Directions: Search the records for the word "will". Copy every line where it appears.

-=-=-=-=-

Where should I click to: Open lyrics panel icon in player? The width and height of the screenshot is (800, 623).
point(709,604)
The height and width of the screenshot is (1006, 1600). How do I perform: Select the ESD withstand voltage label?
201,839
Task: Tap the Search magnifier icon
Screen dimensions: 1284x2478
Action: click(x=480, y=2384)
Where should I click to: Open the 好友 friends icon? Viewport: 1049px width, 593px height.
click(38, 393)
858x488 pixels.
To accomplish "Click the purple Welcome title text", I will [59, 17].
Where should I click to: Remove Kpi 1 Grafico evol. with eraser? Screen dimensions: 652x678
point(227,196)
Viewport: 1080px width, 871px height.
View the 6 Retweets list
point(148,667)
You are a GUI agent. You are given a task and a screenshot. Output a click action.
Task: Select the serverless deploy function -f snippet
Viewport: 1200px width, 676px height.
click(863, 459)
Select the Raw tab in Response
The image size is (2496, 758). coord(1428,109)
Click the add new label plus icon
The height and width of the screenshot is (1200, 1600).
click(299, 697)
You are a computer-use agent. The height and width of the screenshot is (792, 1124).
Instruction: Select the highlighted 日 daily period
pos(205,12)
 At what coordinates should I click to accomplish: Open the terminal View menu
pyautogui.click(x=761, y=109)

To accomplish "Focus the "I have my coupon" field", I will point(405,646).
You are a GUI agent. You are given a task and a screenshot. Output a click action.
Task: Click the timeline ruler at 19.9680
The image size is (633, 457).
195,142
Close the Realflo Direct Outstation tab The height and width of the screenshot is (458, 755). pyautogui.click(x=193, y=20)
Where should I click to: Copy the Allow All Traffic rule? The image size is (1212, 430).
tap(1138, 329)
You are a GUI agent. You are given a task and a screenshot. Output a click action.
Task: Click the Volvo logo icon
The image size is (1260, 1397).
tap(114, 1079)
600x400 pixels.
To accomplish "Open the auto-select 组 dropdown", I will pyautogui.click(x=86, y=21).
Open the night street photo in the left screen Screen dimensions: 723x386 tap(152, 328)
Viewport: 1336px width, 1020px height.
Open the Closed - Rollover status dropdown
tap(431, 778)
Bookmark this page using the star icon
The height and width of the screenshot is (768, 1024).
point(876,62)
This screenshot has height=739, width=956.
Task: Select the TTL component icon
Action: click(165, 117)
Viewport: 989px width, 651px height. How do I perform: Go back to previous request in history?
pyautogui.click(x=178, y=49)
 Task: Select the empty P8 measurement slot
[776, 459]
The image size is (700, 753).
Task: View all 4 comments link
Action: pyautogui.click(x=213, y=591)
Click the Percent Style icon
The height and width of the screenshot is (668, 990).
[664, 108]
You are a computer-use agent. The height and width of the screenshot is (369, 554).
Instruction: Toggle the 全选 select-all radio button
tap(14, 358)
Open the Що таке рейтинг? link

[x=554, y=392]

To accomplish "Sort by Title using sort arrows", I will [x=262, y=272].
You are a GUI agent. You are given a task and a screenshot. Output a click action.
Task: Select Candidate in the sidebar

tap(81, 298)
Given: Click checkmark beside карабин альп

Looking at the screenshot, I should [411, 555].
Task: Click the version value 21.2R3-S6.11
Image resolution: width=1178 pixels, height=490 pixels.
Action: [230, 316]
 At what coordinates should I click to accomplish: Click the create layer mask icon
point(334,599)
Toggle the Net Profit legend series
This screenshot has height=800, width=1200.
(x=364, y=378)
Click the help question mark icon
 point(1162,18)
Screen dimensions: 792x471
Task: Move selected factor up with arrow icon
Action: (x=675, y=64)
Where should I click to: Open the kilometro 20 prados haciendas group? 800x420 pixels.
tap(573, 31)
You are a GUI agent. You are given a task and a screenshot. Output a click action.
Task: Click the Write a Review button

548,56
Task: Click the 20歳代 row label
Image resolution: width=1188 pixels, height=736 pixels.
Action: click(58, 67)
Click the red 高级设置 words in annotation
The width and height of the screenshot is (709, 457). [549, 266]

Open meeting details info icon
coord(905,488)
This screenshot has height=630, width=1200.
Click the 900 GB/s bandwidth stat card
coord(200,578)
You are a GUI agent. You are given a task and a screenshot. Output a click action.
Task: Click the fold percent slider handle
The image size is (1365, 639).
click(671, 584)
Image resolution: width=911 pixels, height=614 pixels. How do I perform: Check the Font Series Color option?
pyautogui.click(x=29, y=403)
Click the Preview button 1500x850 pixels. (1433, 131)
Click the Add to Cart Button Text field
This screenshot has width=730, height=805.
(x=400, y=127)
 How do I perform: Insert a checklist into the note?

-=-=-=-=-

Solution:
To accomplish "Click the purple Welcome title text", I will [59, 17].
To accomplish "Focus the "I have my coupon" field", I will point(405,646).
To accomplish "Open the auto-select 组 dropdown", I will pyautogui.click(x=86, y=21).
To accomplish "Sort by Title using sort arrows", I will [x=262, y=272].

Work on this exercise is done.